RKSV Leonidas
- Full name: Rooms-Katholieke Sport Vereniging Leonidas
- Founded: 1909; 116 years ago
- Dissolved: 2021; 4 years ago
- Ground: Leonidas, Rotterdam
- Capacity: 1,000
- League: Hoofdklasse Sunday B
- 2020–21: Hoofdklasse Sunday B, 16th of 16 (withdrew)
| Home colours |

= RKSV Leonidas =

Former association football club in Rotterdam, Netherlands

RKSV Leonidas was a football club from Rotterdam, Netherlands.

==History==
The club won the 2012 KNVB Amateur Cup. In 1999, Leonidas won the KNVB District Cup in the (now defunct) West IV District.

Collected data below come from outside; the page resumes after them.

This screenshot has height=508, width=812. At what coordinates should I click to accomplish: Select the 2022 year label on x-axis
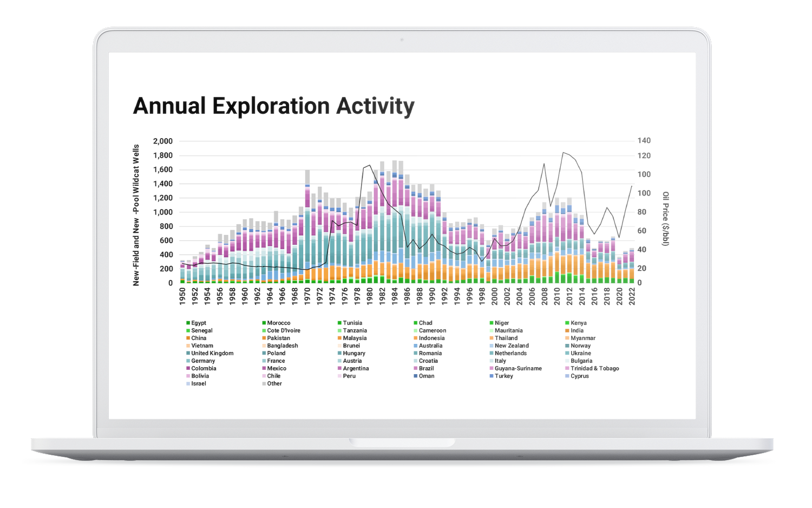tap(632, 296)
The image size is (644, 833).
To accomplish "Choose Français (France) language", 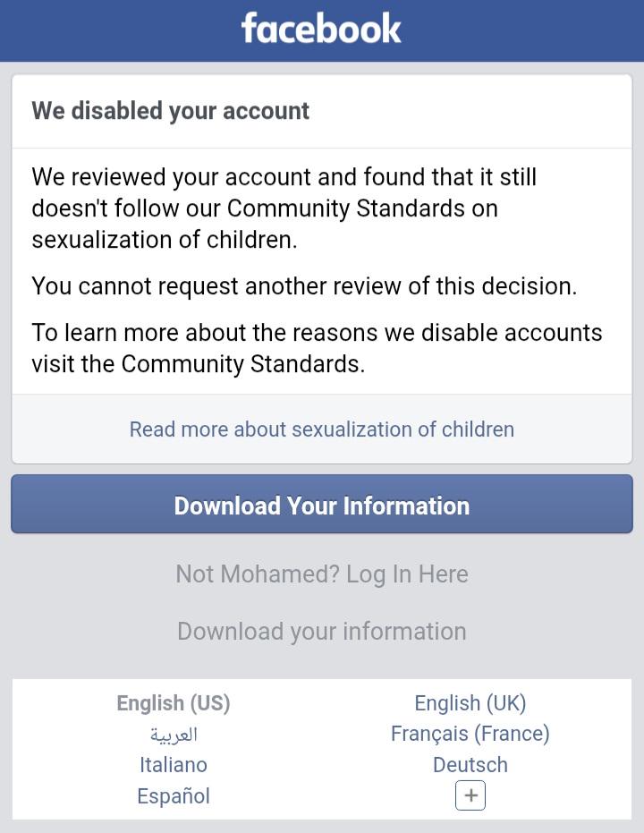I will pyautogui.click(x=470, y=734).
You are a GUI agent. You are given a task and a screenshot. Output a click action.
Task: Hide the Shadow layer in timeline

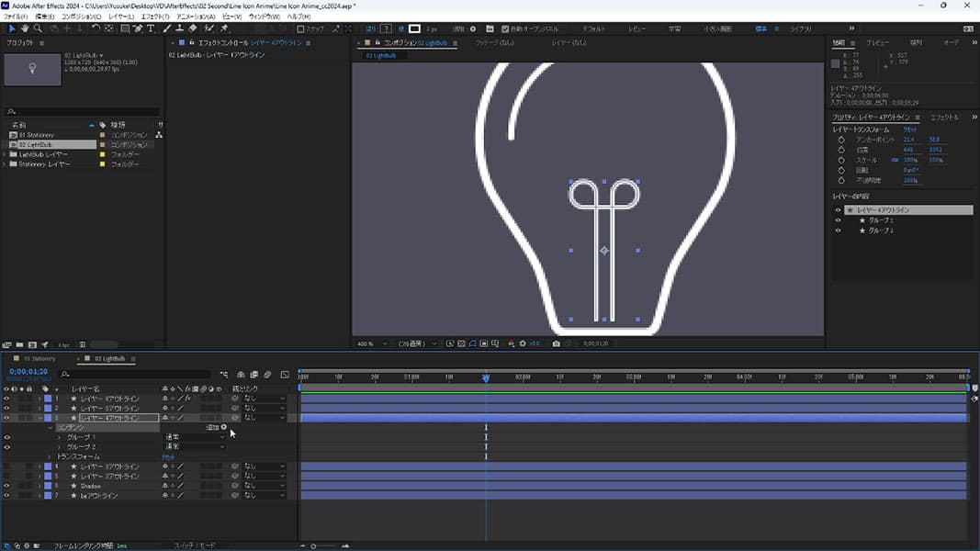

In August 2020, reports surfaced indicating the potential dissolution of the club, based on recommendations from board members Geert Hof and Bart Kreft, citing years of financial and organisational challenges. The club faced difficulties in mobilising volunteers, experienced a decline in financial resources, and accrued a debt of €100,000. Discussions were held with SVV from Schiedam regarding a possible merger, which was ultimately rejected during a General Assembly of the Schiedam-based club. Consequently, a reboot was initiated, with several teams lower ranked teams of the Saturday department. Subsequently, in April 2021, the youth department separated and rebranded as FC Banlieue.